#### [Exercise aim]
Pull every line containing "Packets" from the listing below.

#### [Exercise data]

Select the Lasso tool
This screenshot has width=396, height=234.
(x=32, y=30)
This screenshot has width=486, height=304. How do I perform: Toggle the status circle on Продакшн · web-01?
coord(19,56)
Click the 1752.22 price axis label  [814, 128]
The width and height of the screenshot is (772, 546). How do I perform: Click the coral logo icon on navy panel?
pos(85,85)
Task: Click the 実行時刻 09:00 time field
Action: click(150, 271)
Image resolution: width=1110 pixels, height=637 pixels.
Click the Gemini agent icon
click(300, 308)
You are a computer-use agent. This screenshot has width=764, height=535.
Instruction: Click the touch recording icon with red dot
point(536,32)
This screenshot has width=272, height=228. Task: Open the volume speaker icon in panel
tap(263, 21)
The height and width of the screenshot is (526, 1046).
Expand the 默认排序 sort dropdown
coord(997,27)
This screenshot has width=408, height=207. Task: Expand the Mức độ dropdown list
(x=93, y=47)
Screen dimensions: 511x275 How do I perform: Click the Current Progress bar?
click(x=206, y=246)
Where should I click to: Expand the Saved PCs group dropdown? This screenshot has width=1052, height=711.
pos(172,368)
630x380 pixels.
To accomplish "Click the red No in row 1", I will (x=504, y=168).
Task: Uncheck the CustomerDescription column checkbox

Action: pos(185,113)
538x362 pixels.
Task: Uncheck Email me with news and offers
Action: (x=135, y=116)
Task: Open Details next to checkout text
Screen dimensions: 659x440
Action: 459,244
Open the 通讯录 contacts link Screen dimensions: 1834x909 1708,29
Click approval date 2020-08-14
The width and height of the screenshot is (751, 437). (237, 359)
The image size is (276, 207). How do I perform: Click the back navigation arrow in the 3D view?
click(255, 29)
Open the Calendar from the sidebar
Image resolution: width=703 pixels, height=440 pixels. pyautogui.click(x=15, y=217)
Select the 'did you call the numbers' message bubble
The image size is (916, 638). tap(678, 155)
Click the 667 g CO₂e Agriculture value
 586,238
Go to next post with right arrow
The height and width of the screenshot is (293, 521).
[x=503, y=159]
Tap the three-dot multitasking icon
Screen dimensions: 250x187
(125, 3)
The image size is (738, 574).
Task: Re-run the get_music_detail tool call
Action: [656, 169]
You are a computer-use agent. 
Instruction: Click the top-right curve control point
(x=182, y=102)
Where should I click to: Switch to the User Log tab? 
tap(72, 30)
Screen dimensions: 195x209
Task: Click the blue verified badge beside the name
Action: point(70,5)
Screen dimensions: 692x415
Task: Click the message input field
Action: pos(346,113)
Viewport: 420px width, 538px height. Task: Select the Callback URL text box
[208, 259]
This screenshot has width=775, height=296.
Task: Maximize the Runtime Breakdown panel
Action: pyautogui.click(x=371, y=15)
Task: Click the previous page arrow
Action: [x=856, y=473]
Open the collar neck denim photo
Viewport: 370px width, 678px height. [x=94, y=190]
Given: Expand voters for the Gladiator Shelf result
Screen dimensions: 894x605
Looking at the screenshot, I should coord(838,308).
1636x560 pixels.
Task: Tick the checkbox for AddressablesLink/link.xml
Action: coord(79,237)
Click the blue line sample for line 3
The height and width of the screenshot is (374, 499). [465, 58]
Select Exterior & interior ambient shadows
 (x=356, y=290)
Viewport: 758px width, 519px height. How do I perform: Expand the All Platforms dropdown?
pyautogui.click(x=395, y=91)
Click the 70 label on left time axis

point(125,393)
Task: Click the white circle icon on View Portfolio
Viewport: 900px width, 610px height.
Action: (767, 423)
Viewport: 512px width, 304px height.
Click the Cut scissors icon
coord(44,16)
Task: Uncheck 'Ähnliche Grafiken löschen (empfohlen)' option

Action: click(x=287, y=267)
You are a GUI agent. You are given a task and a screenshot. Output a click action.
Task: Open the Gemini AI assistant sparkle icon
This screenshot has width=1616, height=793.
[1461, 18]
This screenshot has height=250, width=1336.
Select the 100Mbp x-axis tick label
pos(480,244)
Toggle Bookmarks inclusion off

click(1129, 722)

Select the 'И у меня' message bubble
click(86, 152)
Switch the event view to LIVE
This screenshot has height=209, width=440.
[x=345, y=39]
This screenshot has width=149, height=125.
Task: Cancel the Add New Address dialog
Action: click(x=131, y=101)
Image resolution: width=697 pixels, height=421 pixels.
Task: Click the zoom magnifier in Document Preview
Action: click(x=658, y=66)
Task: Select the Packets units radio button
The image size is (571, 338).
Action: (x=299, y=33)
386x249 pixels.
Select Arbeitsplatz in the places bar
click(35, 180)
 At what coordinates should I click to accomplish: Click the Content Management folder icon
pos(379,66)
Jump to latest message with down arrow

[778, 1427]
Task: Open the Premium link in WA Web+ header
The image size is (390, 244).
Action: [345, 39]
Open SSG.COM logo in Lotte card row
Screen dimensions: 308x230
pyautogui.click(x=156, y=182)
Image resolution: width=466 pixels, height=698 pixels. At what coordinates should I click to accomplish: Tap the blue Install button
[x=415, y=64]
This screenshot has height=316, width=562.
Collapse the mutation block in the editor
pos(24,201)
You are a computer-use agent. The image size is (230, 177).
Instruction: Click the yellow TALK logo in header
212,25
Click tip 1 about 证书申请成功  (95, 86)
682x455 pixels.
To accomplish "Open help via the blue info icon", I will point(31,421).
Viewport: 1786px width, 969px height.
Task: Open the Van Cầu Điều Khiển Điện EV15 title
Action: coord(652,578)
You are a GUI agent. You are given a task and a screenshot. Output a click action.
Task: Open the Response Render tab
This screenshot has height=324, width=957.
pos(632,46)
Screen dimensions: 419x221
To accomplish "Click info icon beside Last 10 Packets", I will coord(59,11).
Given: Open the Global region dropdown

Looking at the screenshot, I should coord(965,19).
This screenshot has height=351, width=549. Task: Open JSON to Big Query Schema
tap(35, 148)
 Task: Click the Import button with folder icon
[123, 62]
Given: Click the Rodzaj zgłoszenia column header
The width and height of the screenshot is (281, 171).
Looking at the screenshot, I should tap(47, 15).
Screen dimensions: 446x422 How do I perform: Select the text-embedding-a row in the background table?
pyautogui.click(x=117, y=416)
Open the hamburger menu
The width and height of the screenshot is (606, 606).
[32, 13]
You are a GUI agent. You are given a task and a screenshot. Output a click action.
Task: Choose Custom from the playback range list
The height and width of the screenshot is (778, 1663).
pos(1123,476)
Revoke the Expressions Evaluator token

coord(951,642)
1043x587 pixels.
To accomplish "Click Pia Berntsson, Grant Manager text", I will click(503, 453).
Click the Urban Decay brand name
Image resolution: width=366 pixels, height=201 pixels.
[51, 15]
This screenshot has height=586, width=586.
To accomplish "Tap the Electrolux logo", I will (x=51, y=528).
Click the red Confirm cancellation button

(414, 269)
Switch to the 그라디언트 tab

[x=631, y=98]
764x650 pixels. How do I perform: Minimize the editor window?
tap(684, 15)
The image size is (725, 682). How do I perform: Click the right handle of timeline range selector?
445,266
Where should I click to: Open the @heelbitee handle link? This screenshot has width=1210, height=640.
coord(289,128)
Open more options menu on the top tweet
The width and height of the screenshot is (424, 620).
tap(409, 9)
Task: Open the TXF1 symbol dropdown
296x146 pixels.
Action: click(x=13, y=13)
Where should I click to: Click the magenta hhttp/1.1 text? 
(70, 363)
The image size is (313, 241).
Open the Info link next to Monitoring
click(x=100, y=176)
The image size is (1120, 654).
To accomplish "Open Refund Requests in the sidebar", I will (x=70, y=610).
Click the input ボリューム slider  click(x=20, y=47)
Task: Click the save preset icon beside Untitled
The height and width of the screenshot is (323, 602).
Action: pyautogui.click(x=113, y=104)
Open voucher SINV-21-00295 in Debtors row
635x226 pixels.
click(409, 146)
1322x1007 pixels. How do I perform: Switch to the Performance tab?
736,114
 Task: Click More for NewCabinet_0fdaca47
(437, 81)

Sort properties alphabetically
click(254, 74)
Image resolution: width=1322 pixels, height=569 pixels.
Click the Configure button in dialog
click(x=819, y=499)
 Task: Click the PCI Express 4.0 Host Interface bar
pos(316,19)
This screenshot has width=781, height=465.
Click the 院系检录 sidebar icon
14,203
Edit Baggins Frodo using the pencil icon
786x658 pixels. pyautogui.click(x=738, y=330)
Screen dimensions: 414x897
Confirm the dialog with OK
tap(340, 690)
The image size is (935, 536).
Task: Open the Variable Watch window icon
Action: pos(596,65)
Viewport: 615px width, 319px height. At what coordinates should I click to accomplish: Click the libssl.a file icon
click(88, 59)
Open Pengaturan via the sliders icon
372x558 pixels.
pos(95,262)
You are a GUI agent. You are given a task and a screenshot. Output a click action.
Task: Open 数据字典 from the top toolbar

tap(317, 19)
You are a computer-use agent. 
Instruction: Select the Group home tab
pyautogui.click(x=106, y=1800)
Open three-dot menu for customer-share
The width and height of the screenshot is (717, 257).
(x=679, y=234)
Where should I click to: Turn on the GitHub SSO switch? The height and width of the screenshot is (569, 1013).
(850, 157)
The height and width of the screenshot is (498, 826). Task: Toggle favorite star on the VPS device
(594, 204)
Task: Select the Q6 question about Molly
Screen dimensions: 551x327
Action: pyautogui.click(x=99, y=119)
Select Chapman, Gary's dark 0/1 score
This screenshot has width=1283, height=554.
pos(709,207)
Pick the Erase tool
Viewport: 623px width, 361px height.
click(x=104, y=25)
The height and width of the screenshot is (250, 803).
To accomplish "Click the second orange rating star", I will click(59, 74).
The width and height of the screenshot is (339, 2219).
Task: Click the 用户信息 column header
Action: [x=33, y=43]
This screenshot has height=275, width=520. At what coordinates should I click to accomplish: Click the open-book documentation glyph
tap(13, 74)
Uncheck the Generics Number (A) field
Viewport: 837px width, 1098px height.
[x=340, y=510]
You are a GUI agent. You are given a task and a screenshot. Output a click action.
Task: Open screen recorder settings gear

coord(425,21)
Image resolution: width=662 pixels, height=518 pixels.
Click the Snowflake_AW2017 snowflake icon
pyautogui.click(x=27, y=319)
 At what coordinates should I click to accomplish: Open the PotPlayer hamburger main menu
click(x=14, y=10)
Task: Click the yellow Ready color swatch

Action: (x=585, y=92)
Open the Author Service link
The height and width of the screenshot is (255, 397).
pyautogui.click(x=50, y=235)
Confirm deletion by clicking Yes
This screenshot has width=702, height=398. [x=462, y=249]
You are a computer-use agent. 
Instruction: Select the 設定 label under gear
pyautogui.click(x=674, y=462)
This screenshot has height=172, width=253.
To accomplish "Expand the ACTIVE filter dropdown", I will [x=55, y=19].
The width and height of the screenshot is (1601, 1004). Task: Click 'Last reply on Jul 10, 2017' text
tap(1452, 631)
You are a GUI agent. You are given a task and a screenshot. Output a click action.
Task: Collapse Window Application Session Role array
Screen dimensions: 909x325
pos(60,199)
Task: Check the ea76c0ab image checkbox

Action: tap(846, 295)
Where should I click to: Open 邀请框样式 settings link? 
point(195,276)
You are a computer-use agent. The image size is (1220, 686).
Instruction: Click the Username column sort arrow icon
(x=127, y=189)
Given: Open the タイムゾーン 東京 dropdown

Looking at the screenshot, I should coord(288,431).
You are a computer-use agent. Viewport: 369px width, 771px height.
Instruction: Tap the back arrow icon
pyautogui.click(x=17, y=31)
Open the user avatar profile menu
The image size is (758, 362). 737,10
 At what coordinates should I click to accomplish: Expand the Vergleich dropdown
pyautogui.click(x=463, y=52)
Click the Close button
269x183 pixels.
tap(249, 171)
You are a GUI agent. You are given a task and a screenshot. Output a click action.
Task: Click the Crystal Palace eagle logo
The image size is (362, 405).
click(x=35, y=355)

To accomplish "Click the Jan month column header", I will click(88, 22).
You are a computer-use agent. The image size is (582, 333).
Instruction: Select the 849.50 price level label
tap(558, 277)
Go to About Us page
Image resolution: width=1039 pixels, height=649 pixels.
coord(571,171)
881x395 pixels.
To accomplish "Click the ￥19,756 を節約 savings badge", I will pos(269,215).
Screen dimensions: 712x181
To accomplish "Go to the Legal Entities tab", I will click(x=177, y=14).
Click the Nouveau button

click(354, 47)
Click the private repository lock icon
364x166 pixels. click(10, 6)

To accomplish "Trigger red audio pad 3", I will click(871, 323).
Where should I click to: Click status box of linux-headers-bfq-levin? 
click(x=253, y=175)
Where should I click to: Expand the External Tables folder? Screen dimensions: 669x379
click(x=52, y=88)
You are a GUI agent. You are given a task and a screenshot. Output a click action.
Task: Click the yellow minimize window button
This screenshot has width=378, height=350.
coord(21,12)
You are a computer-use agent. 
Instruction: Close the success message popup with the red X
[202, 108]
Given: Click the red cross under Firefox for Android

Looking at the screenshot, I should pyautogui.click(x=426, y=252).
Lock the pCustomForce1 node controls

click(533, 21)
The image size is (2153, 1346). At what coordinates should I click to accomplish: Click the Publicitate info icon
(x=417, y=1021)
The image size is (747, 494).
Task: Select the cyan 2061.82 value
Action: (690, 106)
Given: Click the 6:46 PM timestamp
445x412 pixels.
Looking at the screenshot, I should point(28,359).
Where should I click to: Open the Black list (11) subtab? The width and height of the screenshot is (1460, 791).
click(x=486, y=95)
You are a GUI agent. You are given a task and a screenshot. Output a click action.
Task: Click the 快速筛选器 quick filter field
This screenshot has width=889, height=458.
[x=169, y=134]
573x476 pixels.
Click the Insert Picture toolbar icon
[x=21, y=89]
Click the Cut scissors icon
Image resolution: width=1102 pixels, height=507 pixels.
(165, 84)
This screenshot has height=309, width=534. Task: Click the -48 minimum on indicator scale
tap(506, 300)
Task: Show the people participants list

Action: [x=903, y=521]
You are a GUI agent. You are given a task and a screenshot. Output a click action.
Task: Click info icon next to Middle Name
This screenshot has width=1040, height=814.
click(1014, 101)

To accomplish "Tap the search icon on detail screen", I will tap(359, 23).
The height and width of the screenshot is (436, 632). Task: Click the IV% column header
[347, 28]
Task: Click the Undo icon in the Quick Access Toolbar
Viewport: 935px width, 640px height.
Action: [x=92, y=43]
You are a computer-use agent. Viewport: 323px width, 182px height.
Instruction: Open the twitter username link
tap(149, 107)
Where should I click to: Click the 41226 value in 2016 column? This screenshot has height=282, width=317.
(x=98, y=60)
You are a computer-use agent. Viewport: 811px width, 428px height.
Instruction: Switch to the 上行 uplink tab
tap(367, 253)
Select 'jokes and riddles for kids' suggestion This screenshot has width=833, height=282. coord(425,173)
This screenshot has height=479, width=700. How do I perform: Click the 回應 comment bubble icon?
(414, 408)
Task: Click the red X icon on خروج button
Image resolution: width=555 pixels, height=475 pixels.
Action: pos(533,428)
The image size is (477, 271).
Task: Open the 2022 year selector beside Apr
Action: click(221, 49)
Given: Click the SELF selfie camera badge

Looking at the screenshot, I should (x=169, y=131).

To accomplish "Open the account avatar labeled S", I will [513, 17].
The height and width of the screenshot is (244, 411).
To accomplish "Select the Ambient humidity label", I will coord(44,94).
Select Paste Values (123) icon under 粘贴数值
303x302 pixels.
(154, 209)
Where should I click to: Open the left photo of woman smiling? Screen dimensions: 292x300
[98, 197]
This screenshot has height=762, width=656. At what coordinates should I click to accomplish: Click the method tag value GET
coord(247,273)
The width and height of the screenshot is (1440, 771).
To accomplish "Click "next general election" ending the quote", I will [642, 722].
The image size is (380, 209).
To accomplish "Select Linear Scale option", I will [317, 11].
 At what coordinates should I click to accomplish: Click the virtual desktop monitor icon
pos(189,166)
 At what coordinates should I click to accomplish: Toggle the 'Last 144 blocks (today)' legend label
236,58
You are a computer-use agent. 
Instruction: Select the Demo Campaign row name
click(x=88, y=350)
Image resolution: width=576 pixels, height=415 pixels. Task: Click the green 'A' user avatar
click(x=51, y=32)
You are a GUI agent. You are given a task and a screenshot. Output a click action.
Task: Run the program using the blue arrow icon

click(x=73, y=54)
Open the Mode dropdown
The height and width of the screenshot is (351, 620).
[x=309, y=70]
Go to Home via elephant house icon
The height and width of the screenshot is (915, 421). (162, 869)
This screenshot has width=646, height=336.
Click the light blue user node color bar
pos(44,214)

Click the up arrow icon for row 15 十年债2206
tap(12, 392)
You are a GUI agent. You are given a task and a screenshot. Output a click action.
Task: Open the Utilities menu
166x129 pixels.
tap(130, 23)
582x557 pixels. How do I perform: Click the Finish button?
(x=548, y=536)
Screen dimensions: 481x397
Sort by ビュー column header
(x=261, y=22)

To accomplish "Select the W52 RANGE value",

#### [Answer box]
Task: Select the Packets units radio button
To accomplish "Click info icon beside Last 10 Packets", I will coord(59,11).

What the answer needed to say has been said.